PROVIDED DATA
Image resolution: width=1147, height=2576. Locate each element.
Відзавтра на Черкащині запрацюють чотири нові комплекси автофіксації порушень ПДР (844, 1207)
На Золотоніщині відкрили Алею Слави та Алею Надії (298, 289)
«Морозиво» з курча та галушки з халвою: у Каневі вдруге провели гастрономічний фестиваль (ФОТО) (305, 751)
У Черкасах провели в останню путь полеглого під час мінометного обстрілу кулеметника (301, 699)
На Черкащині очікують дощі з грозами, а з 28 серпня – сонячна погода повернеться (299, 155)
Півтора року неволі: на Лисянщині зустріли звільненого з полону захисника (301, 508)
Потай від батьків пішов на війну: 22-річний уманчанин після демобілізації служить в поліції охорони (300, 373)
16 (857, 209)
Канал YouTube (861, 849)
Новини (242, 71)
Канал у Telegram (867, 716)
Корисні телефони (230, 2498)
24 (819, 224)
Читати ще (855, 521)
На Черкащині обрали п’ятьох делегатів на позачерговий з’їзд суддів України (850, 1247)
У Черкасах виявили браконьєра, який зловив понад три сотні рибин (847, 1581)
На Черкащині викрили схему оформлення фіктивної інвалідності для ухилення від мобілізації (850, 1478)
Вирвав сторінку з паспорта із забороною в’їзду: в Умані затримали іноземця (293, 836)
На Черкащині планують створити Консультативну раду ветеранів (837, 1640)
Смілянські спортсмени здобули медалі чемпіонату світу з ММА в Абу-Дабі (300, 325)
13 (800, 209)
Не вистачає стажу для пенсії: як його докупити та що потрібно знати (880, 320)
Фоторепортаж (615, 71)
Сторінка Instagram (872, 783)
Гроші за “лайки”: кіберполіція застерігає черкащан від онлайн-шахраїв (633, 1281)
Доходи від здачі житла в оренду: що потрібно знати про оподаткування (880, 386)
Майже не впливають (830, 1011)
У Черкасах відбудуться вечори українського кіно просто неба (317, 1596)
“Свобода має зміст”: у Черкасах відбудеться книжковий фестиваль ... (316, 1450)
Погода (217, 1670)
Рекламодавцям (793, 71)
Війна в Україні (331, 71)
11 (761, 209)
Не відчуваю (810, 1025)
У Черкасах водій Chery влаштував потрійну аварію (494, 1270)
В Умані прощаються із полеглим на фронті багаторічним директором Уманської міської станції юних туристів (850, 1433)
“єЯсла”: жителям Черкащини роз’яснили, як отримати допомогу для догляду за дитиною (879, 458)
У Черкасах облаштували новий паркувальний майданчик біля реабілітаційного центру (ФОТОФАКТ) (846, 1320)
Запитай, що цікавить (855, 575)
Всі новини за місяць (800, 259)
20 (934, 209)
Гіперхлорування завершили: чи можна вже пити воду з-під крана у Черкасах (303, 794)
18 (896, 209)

REQUIRED WORK
Please state how many lines in the listing above hold the string "фестиваль", and nothing more.

TASK OUTPUT
2